The history of academic study of workplace motivation is full of simple accounts of what motivates us, from the ‘Hawthorne Effect‘ through the ‘Hierarchy of Needs‘ and McClelland’sthree needs‘ to ‘Self Determination Theory‘. Teresa Amabile has added a new, starkly simple account of what managers can do to motivate your people. And it is supported by a huge research base.

Teresa Amabile
Teresa Amabile

 Short Biography

Teresa Amabile was born in 1950 and went Canisius College in western New York State, to study Chemistry. After graduating in 1972, she shifted direction and enrolled at Stanford University to take an MA in psychology, and stayed on to defend her PhD thesis in 1977.

She returned to the East coast to take up an academic post as Assistant Professor of Psychology at Brandeis, where she stayed until 1994, having become a full professor in 1990. There, she became an authority on creativity.

Her 1983 book, The Social Psychology of Creativity, republished in 1996 as Creativity in Context, is considered a classic research text for serious students. It reviews a wide and complex topic. Some of her own findings are most easily accessible in a 1998 Harvard Business Review article, called How to Kill Creativity, which is well-worth reading.

In 1995, she moved to Harvard to become the Edsel Bryant Ford Professor of Business Administration, a chair she continues to hold emerita.  There, Amabile opened up a second, related front in her research, looking at motivation, mood, and our inner life, at work.
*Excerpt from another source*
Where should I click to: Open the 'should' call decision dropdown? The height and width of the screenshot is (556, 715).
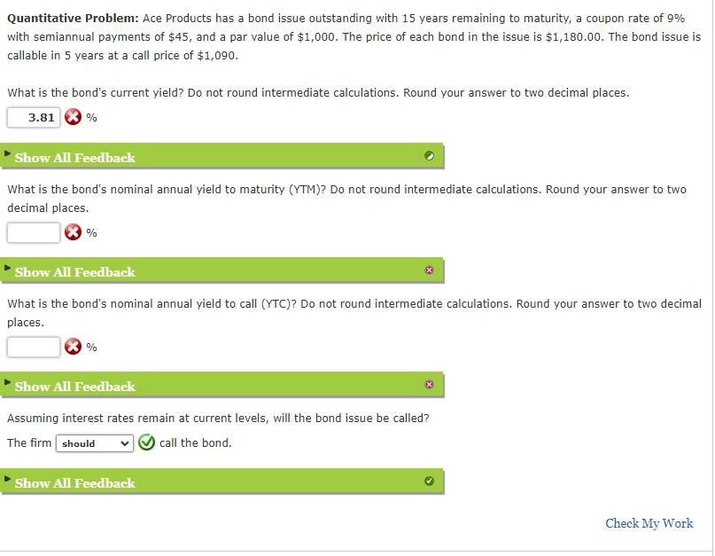point(95,443)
This led her to the research which gave her the prominence she enjoys today, and is fully covered in her 2011 book, ‘The Progress Principle: Using Small Wins to Ignite Joy, Engagement, and Creativity at Work‘, which she co-wrote with her husband, the psychologist Steven Kramer.

Creativity

Teresa Amabile sees creativity arising out of three components:

  1. Expertise, or knowledge in all its forms
  2. Motivation to solve a problem. Self-motivation (or ‘intrinsic‘ motivation) is far more important than external (‘extrinsic‘) motivation, which can even stifle creativity.
  3. Creative-thinking skills. Amabile asserts there is a capability here and she describes it in terms of flexibility, imagination and perseverance.
Teresa Amabile - Three Components of Creativity
Teresa Amabile – Three Components of Creativity

Managers can influence the development and deployment of these three components, and in her HBR article, Amabile lists six ways.

  1. Challenge
    Managers need to provide tasks that challenge and stretch their employees, rather than allowing them to remain in their comfort zone. Notice how this relates to Csikszentmihalyi’s conditions for Flow.
  2. Freedom
    People thrive best when they are able to work independently on their assignments. This reflects one of the three components of Self Determination Theory: Autonomy.
  3. Resources
    We know constraints help creativity and time pressure boosts it too. But these are likely to do so by also increasing intrinsic motivation. Amabile finds that, without sufficient time and material resources, creativity is held back.
  4. Work-group Features
    Managers can create the local conditions for creativity by encouraging enthusiasm, mutual support and, vitally, a respect among team members for each others’ diverse abilities and contributions.
  5. Supervisory Encouragement
    In a finding that is mirrored by Amabile’s more recent work on inner work-life and motivation, she concludes that managers who encourage and praise team members get more creativity out of them. (Shock horror!)
  6. Organisational Support
    She argues that this goes further. A culture of creativity needs full-on organisational support behind that of the team’s immediate managers. People need to feel their creativity is valued and will open up opportunities.

The Progress Principle

Amabile’s most recent work into our ‘inner worklife‘ has caught the attention of the business press. Her findings show a complete conflict between what people think motivates them at work, and what actually leaves them feeling satisfied at the end of the day.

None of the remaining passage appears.